**PROBLEM TO SOLVE:** Restate, word for word, each record that follows.

Segment Open

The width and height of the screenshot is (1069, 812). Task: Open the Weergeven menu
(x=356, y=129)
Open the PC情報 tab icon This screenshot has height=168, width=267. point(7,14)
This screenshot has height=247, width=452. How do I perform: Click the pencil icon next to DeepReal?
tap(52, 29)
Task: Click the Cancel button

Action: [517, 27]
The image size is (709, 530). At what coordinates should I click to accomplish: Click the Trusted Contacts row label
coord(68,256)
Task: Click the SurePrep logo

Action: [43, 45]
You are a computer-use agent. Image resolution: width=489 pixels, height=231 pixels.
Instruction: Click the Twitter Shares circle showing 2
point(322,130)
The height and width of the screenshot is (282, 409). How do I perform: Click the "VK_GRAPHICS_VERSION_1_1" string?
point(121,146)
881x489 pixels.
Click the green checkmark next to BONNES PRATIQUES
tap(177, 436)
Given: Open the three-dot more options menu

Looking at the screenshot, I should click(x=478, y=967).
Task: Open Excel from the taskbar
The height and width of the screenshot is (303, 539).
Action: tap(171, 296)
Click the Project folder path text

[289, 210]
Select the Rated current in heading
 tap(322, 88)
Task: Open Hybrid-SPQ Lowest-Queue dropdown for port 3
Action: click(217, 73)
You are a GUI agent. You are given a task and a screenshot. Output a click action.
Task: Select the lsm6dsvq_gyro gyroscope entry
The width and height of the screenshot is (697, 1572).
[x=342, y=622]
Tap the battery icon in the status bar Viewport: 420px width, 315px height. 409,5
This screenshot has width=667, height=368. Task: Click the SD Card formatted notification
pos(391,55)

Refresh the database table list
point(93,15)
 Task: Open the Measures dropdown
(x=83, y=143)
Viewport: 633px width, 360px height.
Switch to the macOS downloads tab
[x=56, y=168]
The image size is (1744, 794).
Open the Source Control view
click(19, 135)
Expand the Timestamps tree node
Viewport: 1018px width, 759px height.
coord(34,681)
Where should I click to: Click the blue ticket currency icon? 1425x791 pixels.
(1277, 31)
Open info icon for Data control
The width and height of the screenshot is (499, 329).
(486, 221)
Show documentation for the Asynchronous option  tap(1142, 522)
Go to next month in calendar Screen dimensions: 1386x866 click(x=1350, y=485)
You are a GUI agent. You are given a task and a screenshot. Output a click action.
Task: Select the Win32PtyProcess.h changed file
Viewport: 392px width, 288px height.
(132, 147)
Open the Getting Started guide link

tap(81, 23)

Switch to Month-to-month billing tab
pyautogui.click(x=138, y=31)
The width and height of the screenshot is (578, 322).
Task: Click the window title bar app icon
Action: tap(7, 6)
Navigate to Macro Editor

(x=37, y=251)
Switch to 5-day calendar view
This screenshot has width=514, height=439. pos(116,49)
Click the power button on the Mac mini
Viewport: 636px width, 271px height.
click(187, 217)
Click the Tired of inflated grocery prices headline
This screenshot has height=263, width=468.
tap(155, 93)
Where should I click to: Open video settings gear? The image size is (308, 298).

Segment Closed

**ANSWER SPACE:**
The width and height of the screenshot is (1069, 812). Task: Open the Weergeven menu
(x=356, y=129)
Open the PC情報 tab icon This screenshot has height=168, width=267. point(7,14)
This screenshot has height=247, width=452. How do I perform: Click the pencil icon next to DeepReal?
tap(52, 29)
Task: Click the Cancel button

Action: [517, 27]
The image size is (709, 530). At what coordinates should I click to accomplish: Click the Trusted Contacts row label
coord(68,256)
Task: Click the SurePrep logo

Action: [43, 45]
You are a computer-use agent. Image resolution: width=489 pixels, height=231 pixels.
Instruction: Click the Twitter Shares circle showing 2
point(322,130)
The height and width of the screenshot is (282, 409). How do I perform: Click the "VK_GRAPHICS_VERSION_1_1" string?
point(121,146)
881x489 pixels.
Click the green checkmark next to BONNES PRATIQUES
tap(177, 436)
Given: Open the three-dot more options menu

Looking at the screenshot, I should click(x=478, y=967).
Task: Open Excel from the taskbar
The height and width of the screenshot is (303, 539).
Action: tap(171, 296)
Click the Project folder path text

[289, 210]
Select the Rated current in heading
 tap(322, 88)
Task: Open Hybrid-SPQ Lowest-Queue dropdown for port 3
Action: click(217, 73)
You are a GUI agent. You are given a task and a screenshot. Output a click action.
Task: Select the lsm6dsvq_gyro gyroscope entry
The width and height of the screenshot is (697, 1572).
[x=342, y=622]
Tap the battery icon in the status bar Viewport: 420px width, 315px height. 409,5
This screenshot has width=667, height=368. Task: Click the SD Card formatted notification
pos(391,55)

Refresh the database table list
point(93,15)
 Task: Open the Measures dropdown
(x=83, y=143)
Viewport: 633px width, 360px height.
Switch to the macOS downloads tab
[x=56, y=168]
The image size is (1744, 794).
Open the Source Control view
click(19, 135)
Expand the Timestamps tree node
Viewport: 1018px width, 759px height.
coord(34,681)
Where should I click to: Click the blue ticket currency icon? 1425x791 pixels.
(1277, 31)
Open info icon for Data control
The width and height of the screenshot is (499, 329).
(486, 221)
Show documentation for the Asynchronous option  tap(1142, 522)
Go to next month in calendar Screen dimensions: 1386x866 click(x=1350, y=485)
You are a GUI agent. You are given a task and a screenshot. Output a click action.
Task: Select the Win32PtyProcess.h changed file
Viewport: 392px width, 288px height.
(132, 147)
Open the Getting Started guide link

tap(81, 23)

Switch to Month-to-month billing tab
pyautogui.click(x=138, y=31)
The width and height of the screenshot is (578, 322).
Task: Click the window title bar app icon
Action: tap(7, 6)
Navigate to Macro Editor

(x=37, y=251)
Switch to 5-day calendar view
This screenshot has width=514, height=439. pos(116,49)
Click the power button on the Mac mini
Viewport: 636px width, 271px height.
click(187, 217)
Click the Tired of inflated grocery prices headline
This screenshot has height=263, width=468.
tap(155, 93)
Where should I click to: Open video settings gear? The image size is (308, 298).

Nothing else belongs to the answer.